I could have died with embarrassment, for I was now in the front row and had nowhere to hide. Also, I had nobody in front of me to copy. Mind you, there were big mirrors on the walls, and I saw that Beverley was right behind me, so I decided to copy her reflection in the mirror. I just prayed that nobody would realise I was a complete beginner.
‘You! Are you a beginner?’ the teacher shouted, pointing at me.
‘Yes,’ I mumbled, flushing bright red.
And, then I saw a flash of red hair behind me. It was Stacey who was pushing her way to the front row until she was standing next to me. I hardly recognised her.

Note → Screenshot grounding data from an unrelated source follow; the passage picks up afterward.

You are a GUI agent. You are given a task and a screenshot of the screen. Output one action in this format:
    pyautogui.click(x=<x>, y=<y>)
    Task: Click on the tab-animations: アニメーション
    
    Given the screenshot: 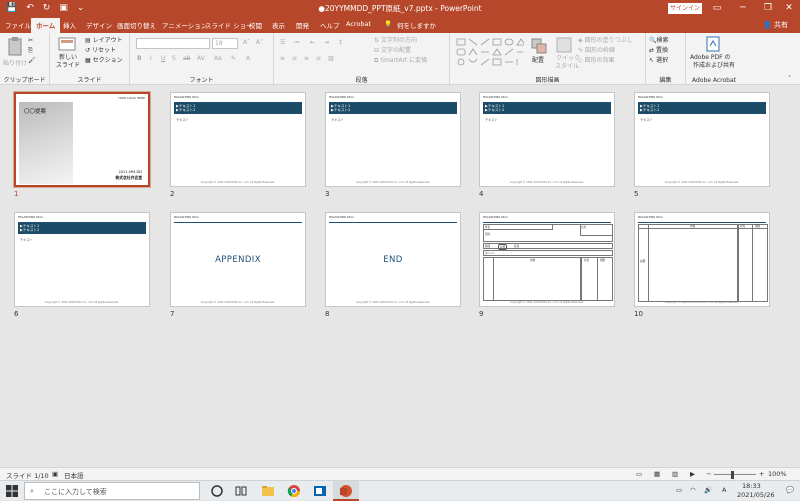 What is the action you would take?
    pyautogui.click(x=184, y=25)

She had lost a lot of weight and looked like a fashion model.
‘Long time no see,’ she sneered, slowly looking me up and down, which was unfortunate as I was wearing a pair of faded jeans. Everyone else in the class was wearing professional looking dance costumes. Stacey's hair was redder than ever, and she had an enormous pair of gold hoop earrings clipped in her ears. She had masses of makeup plastered over her face, and was dressed in a scarlet shiny leotard, with a pair of matching coloured leg-warmers clutching her thighs.
‘You look so different,’ I gasped.
‘I had a nose job for my birthday.’
‘One, two, three!’ boomed the teacher.
I had no idea what I was doing, and tried to copy Stacey out of the corner of my eye. She was a natural, and was such a good tap dancer she could have partnered Fred Astaire. I could also observe Beverley‘s smug reflection in the mirror, and saw that she knew what she was doing, which was more that could be said for me. I was a disaster, and after I had banged into Stacey for the twentieth time (she actually swore at me), the teacher took me aside.
‘You don’t belong here, this is an advanced class. Go to the back,’ she said rudely.
I swore that Stacey smirked, while Beverley looked at me with condescending pity. It was at that moment in time, that I realised my school days were definitely over, for I could see the girls were no longer my best friends, especially after they sneaked out to have a coffee together after the class without asking me.